Task directions:
Send back the entries below exactly as they appear.

Excerpted records:
* * * *

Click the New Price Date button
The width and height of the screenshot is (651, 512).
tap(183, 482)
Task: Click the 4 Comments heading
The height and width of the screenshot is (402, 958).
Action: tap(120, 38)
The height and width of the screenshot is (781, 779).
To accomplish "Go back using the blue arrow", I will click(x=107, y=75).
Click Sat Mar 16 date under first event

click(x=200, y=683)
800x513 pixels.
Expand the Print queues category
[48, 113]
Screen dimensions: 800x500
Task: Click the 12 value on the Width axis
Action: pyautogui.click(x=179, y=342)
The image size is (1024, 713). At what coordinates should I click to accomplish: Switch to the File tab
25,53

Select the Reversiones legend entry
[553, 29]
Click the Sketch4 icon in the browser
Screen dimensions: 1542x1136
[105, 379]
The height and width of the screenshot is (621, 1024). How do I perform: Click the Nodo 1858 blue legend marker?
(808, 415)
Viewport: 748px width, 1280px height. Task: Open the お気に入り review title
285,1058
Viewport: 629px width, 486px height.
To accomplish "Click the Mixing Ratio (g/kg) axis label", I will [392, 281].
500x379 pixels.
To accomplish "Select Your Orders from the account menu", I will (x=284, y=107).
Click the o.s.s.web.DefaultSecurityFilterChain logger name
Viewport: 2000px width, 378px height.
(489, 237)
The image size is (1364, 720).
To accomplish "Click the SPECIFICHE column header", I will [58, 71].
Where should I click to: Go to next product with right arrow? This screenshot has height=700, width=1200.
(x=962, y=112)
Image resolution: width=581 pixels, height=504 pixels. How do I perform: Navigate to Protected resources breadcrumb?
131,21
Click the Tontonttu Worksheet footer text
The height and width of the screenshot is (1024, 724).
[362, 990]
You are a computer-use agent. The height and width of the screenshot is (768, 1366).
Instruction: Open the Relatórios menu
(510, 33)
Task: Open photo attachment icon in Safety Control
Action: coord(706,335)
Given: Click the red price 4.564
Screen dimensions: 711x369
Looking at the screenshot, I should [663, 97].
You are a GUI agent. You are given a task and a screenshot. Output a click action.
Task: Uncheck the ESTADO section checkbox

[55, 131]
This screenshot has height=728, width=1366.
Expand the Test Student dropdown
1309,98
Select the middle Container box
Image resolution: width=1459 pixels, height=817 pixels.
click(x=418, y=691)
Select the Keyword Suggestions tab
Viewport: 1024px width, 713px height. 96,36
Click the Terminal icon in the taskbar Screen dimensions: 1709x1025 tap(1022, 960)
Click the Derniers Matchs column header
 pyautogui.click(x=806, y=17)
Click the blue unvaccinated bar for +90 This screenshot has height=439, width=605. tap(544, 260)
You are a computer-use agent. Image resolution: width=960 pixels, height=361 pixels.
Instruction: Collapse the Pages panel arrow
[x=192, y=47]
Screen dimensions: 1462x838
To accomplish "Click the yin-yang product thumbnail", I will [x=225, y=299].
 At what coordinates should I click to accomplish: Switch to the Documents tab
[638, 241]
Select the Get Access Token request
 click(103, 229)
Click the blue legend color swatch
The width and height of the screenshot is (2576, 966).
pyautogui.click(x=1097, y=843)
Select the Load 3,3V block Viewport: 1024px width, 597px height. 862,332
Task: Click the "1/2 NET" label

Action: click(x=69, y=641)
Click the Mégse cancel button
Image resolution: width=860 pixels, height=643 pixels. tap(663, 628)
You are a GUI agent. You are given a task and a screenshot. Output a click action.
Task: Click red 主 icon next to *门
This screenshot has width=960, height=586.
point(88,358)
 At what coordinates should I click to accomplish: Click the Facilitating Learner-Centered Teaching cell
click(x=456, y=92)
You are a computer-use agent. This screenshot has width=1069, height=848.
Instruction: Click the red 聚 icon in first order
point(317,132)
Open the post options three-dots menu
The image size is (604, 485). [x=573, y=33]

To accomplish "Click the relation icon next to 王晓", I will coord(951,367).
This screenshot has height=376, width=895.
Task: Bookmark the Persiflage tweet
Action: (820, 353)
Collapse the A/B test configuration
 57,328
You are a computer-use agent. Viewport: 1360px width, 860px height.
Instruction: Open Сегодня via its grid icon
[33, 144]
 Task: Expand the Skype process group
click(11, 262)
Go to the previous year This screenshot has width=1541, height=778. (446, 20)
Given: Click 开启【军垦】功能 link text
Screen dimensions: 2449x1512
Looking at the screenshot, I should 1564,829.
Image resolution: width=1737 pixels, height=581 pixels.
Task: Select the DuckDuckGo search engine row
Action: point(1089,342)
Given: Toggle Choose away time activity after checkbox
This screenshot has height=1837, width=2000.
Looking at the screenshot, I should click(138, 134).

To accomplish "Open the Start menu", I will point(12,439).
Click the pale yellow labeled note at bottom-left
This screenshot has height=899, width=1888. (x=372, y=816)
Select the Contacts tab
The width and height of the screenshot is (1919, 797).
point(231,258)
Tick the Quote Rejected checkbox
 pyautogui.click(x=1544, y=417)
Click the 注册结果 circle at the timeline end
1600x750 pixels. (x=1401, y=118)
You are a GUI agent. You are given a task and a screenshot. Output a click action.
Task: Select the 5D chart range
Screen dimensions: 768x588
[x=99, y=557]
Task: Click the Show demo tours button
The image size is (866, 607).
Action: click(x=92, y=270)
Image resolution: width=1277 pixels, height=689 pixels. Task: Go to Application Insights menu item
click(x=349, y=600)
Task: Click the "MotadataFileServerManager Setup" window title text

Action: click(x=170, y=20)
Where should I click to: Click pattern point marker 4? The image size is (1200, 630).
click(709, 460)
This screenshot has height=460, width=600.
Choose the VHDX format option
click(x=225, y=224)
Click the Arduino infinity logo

* * * *

Final answer:
Click the New Price Date button
The width and height of the screenshot is (651, 512).
tap(183, 482)
Task: Click the 4 Comments heading
The height and width of the screenshot is (402, 958).
Action: tap(120, 38)
The height and width of the screenshot is (781, 779).
To accomplish "Go back using the blue arrow", I will click(x=107, y=75).
Click Sat Mar 16 date under first event

click(x=200, y=683)
800x513 pixels.
Expand the Print queues category
[48, 113]
Screen dimensions: 800x500
Task: Click the 12 value on the Width axis
Action: pyautogui.click(x=179, y=342)
The image size is (1024, 713). At what coordinates should I click to accomplish: Switch to the File tab
25,53

Select the Reversiones legend entry
[553, 29]
Click the Sketch4 icon in the browser
Screen dimensions: 1542x1136
[105, 379]
The height and width of the screenshot is (621, 1024). How do I perform: Click the Nodo 1858 blue legend marker?
(808, 415)
Viewport: 748px width, 1280px height. Task: Open the お気に入り review title
285,1058
Viewport: 629px width, 486px height.
To accomplish "Click the Mixing Ratio (g/kg) axis label", I will [392, 281].
500x379 pixels.
To accomplish "Select Your Orders from the account menu", I will (x=284, y=107).
Click the o.s.s.web.DefaultSecurityFilterChain logger name
Viewport: 2000px width, 378px height.
(489, 237)
The image size is (1364, 720).
To accomplish "Click the SPECIFICHE column header", I will [58, 71].
Where should I click to: Go to next product with right arrow? This screenshot has height=700, width=1200.
(x=962, y=112)
Image resolution: width=581 pixels, height=504 pixels. How do I perform: Navigate to Protected resources breadcrumb?
131,21
Click the Tontonttu Worksheet footer text
The height and width of the screenshot is (1024, 724).
[362, 990]
You are a computer-use agent. The height and width of the screenshot is (768, 1366).
Instruction: Open the Relatórios menu
(510, 33)
Task: Open photo attachment icon in Safety Control
Action: coord(706,335)
Given: Click the red price 4.564
Screen dimensions: 711x369
Looking at the screenshot, I should [663, 97].
You are a GUI agent. You are given a task and a screenshot. Output a click action.
Task: Uncheck the ESTADO section checkbox

[55, 131]
This screenshot has height=728, width=1366.
Expand the Test Student dropdown
1309,98
Select the middle Container box
Image resolution: width=1459 pixels, height=817 pixels.
click(x=418, y=691)
Select the Keyword Suggestions tab
Viewport: 1024px width, 713px height. 96,36
Click the Terminal icon in the taskbar Screen dimensions: 1709x1025 tap(1022, 960)
Click the Derniers Matchs column header
 pyautogui.click(x=806, y=17)
Click the blue unvaccinated bar for +90 This screenshot has height=439, width=605. tap(544, 260)
You are a computer-use agent. Image resolution: width=960 pixels, height=361 pixels.
Instruction: Collapse the Pages panel arrow
[x=192, y=47]
Screen dimensions: 1462x838
To accomplish "Click the yin-yang product thumbnail", I will [x=225, y=299].
 At what coordinates should I click to accomplish: Switch to the Documents tab
[638, 241]
Select the Get Access Token request
 click(103, 229)
Click the blue legend color swatch
The width and height of the screenshot is (2576, 966).
pyautogui.click(x=1097, y=843)
Select the Load 3,3V block Viewport: 1024px width, 597px height. 862,332
Task: Click the "1/2 NET" label

Action: click(x=69, y=641)
Click the Mégse cancel button
Image resolution: width=860 pixels, height=643 pixels. tap(663, 628)
You are a GUI agent. You are given a task and a screenshot. Output a click action.
Task: Click red 主 icon next to *门
This screenshot has width=960, height=586.
point(88,358)
 At what coordinates should I click to accomplish: Click the Facilitating Learner-Centered Teaching cell
click(x=456, y=92)
You are a computer-use agent. This screenshot has width=1069, height=848.
Instruction: Click the red 聚 icon in first order
point(317,132)
Open the post options three-dots menu
The image size is (604, 485). [x=573, y=33]

To accomplish "Click the relation icon next to 王晓", I will coord(951,367).
This screenshot has height=376, width=895.
Task: Bookmark the Persiflage tweet
Action: (820, 353)
Collapse the A/B test configuration
 57,328
You are a computer-use agent. Viewport: 1360px width, 860px height.
Instruction: Open Сегодня via its grid icon
[33, 144]
 Task: Expand the Skype process group
click(11, 262)
Go to the previous year This screenshot has width=1541, height=778. (446, 20)
Given: Click 开启【军垦】功能 link text
Screen dimensions: 2449x1512
Looking at the screenshot, I should 1564,829.
Image resolution: width=1737 pixels, height=581 pixels.
Task: Select the DuckDuckGo search engine row
Action: point(1089,342)
Given: Toggle Choose away time activity after checkbox
This screenshot has height=1837, width=2000.
Looking at the screenshot, I should click(138, 134).

To accomplish "Open the Start menu", I will point(12,439).
Click the pale yellow labeled note at bottom-left
This screenshot has height=899, width=1888. (x=372, y=816)
Select the Contacts tab
The width and height of the screenshot is (1919, 797).
point(231,258)
Tick the Quote Rejected checkbox
 pyautogui.click(x=1544, y=417)
Click the 注册结果 circle at the timeline end
1600x750 pixels. (x=1401, y=118)
You are a GUI agent. You are given a task and a screenshot. Output a click action.
Task: Select the 5D chart range
Screen dimensions: 768x588
[x=99, y=557]
Task: Click the Show demo tours button
The image size is (866, 607).
Action: click(x=92, y=270)
Image resolution: width=1277 pixels, height=689 pixels. Task: Go to Application Insights menu item
click(x=349, y=600)
Task: Click the "MotadataFileServerManager Setup" window title text

Action: click(x=170, y=20)
Where should I click to: Click pattern point marker 4? The image size is (1200, 630).
click(709, 460)
This screenshot has height=460, width=600.
Choose the VHDX format option
click(x=225, y=224)
Click the Arduino infinity logo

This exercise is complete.